The circuit is made up of linear voltage regulator 7805 along with capacitors
and resistors with bridge rectifier made up from diodes. From giving an
unchanging voltage supply to building confident that output reaches uninterrupted
to the appliance, the diodes along with capacitors handle elevated efficient signal
conveyal.

As we have previously talked about that regulated power supply is a device


that mechanized on DC voltages and also it can uphold its output accurately at a
fixed voltage all the time although if there is a significant alteration in the DC
input voltage. ICs regulator is mainly used in the circuit to maintain the exact
voltage which is followed by the power supply.

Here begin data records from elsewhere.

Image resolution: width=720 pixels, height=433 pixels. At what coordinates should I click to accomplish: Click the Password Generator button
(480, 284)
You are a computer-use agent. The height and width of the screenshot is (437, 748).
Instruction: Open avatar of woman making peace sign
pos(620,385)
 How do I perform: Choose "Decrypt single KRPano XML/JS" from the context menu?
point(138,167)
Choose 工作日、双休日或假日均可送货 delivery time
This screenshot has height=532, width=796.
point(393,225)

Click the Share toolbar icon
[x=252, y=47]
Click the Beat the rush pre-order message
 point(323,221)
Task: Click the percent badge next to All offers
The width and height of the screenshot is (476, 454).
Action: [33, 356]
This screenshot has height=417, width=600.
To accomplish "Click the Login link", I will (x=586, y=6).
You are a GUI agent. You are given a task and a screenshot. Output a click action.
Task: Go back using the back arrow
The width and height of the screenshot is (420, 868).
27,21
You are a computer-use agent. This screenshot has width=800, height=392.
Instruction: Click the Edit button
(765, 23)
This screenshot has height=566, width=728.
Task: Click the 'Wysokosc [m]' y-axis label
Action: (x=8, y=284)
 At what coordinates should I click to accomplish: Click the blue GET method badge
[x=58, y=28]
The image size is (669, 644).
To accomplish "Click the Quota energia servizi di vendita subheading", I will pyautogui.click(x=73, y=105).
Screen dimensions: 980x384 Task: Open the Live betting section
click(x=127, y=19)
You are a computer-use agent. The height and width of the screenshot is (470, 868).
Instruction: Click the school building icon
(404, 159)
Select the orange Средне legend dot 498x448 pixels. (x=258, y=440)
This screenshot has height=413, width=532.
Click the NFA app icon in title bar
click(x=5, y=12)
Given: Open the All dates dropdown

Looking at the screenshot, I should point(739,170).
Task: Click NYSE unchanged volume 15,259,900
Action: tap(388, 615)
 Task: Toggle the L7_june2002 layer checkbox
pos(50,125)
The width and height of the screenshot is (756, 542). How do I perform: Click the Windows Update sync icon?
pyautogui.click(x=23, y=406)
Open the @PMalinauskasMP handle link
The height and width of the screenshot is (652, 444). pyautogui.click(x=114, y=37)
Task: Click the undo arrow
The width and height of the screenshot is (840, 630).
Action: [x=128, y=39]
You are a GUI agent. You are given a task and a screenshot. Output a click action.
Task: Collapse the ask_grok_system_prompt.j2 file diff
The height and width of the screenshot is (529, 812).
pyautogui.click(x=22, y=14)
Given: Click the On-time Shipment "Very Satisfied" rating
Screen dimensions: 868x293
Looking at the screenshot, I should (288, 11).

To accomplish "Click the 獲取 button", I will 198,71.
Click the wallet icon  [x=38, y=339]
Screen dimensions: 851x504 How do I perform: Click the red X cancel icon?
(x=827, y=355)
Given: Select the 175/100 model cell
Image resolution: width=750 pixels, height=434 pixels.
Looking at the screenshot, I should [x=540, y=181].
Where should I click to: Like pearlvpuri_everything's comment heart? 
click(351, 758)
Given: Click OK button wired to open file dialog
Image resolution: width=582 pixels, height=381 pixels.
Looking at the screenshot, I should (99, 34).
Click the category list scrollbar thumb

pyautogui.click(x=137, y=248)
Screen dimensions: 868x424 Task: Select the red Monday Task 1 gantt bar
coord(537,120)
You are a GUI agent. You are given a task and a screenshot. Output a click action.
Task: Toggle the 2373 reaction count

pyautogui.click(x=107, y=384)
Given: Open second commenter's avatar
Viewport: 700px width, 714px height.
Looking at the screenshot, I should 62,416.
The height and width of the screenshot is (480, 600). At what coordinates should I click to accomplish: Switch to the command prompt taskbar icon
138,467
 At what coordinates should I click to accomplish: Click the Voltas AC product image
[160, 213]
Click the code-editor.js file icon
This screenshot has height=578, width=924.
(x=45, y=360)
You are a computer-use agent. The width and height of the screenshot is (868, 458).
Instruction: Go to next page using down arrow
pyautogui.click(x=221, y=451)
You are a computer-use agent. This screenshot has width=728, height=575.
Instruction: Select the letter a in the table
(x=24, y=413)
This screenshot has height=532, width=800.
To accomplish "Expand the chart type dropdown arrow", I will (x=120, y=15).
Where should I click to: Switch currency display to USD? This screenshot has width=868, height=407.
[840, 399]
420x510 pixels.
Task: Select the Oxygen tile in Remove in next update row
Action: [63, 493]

A regulator is mainly employed with the capacitor connected in parallel to


the input terminal and the output terminal of the IC regulator. For the checking of
gigantic alterations in the input as well as in the output filter, capacitors are used.
While the bypass capacitors are used to check the small period spikes on the input
and output level. Bypass capacitors are mainly of small values that are used to
bypass the small period pulses straightly into the Earth. A circuit diagram having
regulator IC and all the above discussed components arrangement revealed in the
figure below.
As we have made the whole circuit till now to be operated on the 5V DC
supply, so we have to use an IC regulator for 5V DC. And the most generally used
IC regulators get into the market for 5V DC regulation use is 7805. So we are
connecting the similar IC in the circuit as U1. IC 7805 is a DC regulated IC of 5V.
This IC is very flexible and is widely employed in all types of circuit like a voltage
regulator. It is a three terminal device and mainly called input , output and ground.
Pin diagram of the IC 7805 is shown in the diagram below.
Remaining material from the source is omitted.